===== DATA TO USE

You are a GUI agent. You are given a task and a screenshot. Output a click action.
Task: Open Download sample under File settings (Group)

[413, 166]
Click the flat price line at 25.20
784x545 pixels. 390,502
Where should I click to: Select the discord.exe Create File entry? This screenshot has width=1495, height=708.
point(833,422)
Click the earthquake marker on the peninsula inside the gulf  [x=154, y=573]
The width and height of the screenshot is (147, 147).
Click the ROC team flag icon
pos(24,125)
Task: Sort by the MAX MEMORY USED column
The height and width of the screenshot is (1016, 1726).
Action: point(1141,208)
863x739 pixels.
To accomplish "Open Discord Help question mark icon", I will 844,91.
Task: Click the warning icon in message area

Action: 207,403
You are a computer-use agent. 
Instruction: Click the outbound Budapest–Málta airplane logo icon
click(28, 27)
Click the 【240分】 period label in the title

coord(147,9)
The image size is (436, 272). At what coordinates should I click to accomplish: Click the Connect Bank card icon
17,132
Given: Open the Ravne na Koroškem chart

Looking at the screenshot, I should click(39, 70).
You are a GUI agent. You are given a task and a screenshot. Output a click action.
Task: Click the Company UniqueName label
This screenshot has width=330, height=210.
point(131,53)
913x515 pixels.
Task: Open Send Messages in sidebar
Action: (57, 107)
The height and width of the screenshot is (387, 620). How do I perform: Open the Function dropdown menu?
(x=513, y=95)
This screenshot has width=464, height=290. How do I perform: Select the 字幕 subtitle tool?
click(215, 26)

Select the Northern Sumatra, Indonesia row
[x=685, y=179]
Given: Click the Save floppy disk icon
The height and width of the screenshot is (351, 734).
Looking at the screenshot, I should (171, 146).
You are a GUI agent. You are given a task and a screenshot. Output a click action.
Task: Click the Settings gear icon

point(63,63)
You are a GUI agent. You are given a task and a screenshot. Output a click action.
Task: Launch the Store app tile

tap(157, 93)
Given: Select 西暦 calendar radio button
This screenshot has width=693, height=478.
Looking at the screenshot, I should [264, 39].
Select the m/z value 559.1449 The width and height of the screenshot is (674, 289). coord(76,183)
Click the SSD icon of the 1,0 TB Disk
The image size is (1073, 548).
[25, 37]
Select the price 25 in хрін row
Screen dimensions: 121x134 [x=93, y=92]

==========

DIRECTION:
Return each line of the data above that contains the word "width", copied without any changes.

WORKED ANSWER:
Where should I click to: Select the discord.exe Create File entry? This screenshot has width=1495, height=708.
The width and height of the screenshot is (147, 147).
The height and width of the screenshot is (1016, 1726).
This screenshot has width=330, height=210.
The height and width of the screenshot is (387, 620). How do I perform: Open the Function dropdown menu?
This screenshot has width=464, height=290. How do I perform: Select the 字幕 subtitle tool?
The height and width of the screenshot is (351, 734).
This screenshot has width=693, height=478.
Select the m/z value 559.1449 The width and height of the screenshot is (674, 289). coord(76,183)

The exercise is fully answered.